======== Exercise input

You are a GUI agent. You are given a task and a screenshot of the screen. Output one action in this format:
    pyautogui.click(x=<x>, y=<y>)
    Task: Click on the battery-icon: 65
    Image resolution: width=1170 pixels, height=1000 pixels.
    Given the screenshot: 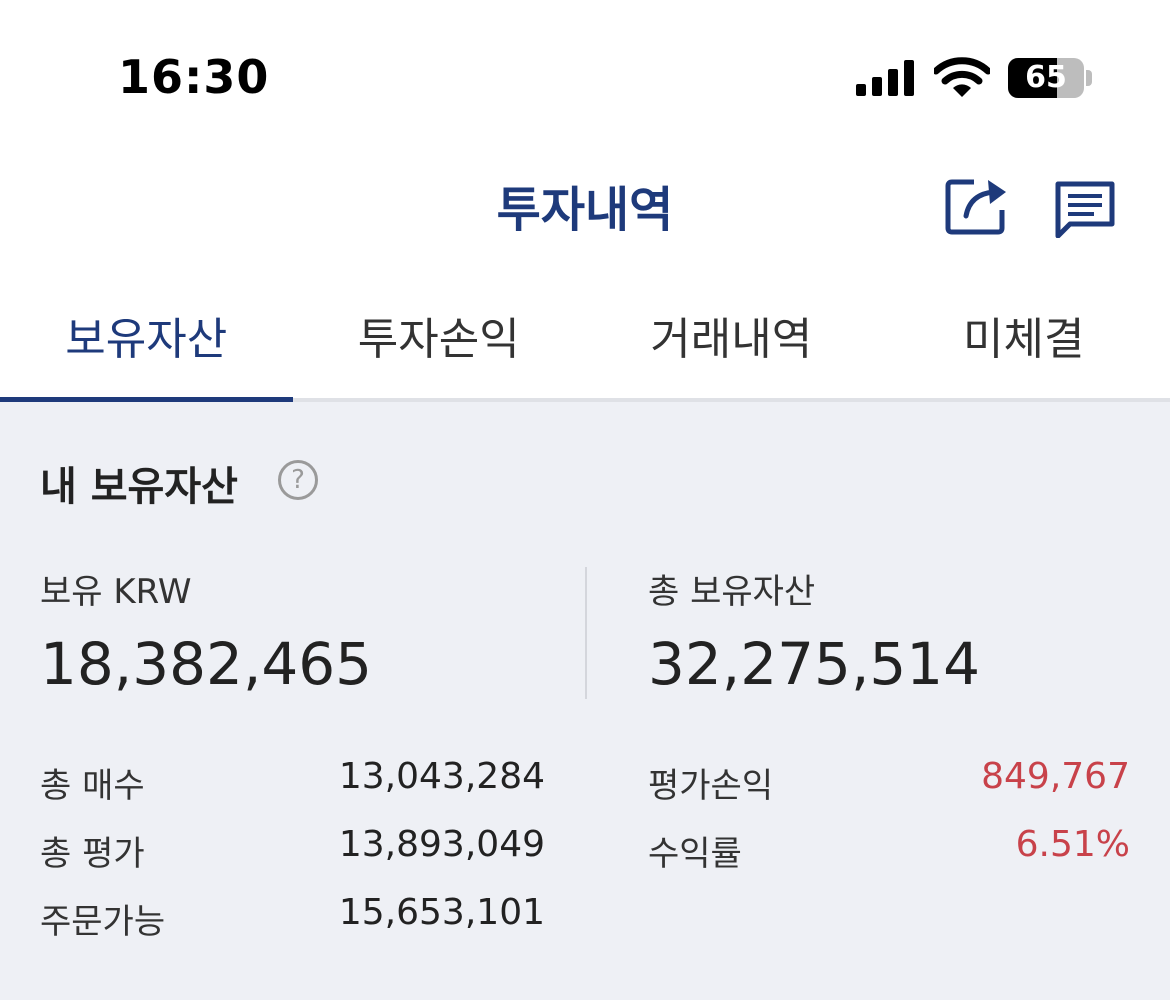 What is the action you would take?
    pyautogui.click(x=1046, y=78)
    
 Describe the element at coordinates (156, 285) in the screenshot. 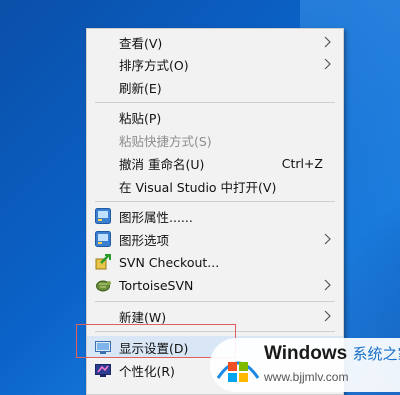

I see `menu-item-label: TortoiseSVN` at that location.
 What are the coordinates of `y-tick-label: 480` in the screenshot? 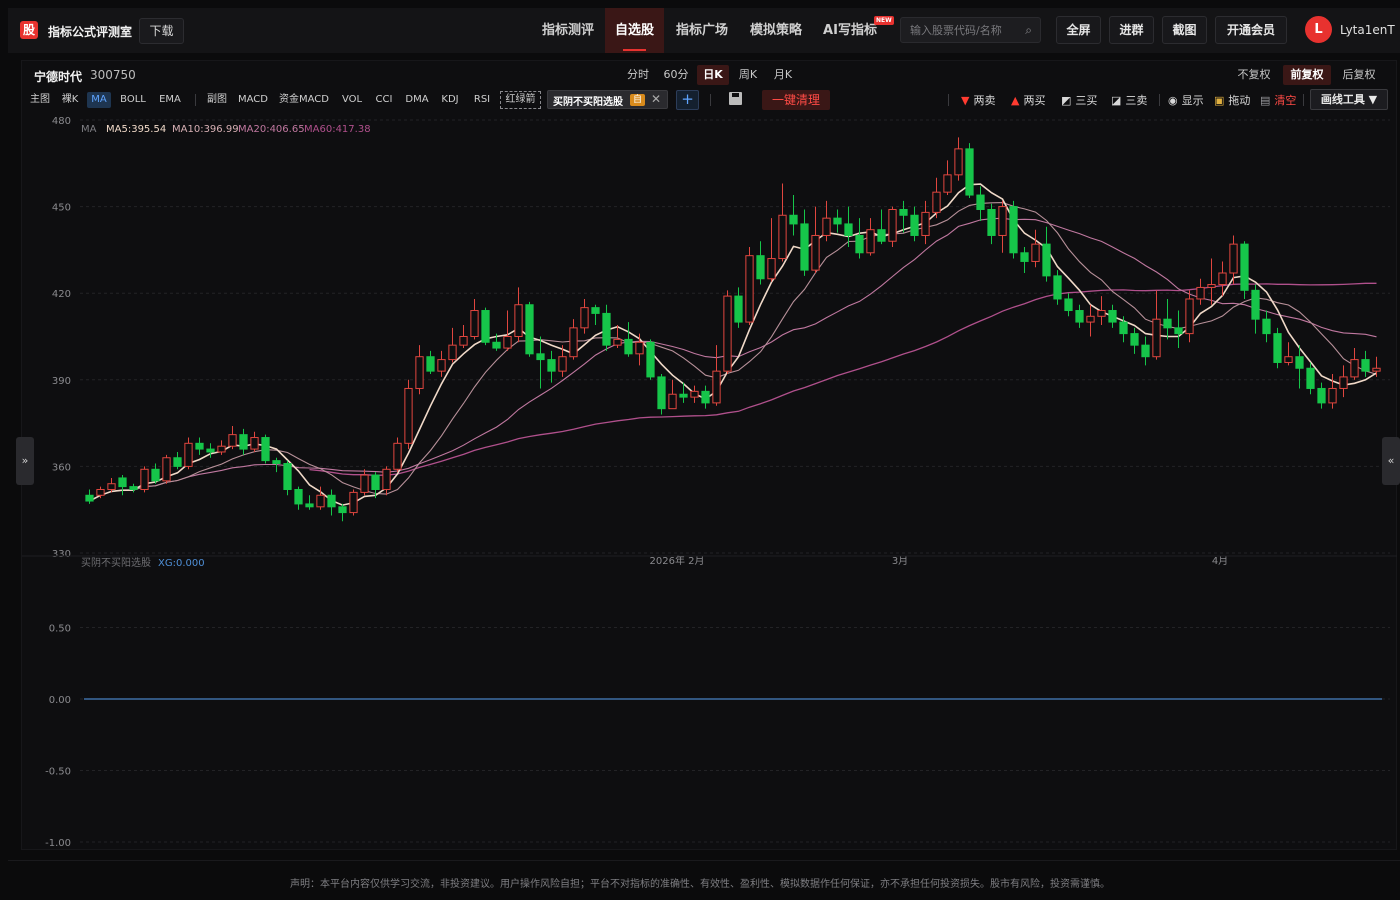 It's located at (62, 122).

================

● Required work: Render the material from its first line through the line that contains "Image resolution: width=1170" as a Markdown table with the columns Row and Line. Number each row and skip any blank lines.

● Solution to this problem:
| Row | Line |
|---|---|
| 1 | You are a GUI agent. You are given a task and a screenshot of the screen. Output one action in this format: |
| 2 |     pyautogui.click(x=<x>, y=<y>) |
| 3 |     Task: Click on the battery-icon: 65 |
| 4 |     Image resolution: width=1170 pixels, height=1000 pixels. |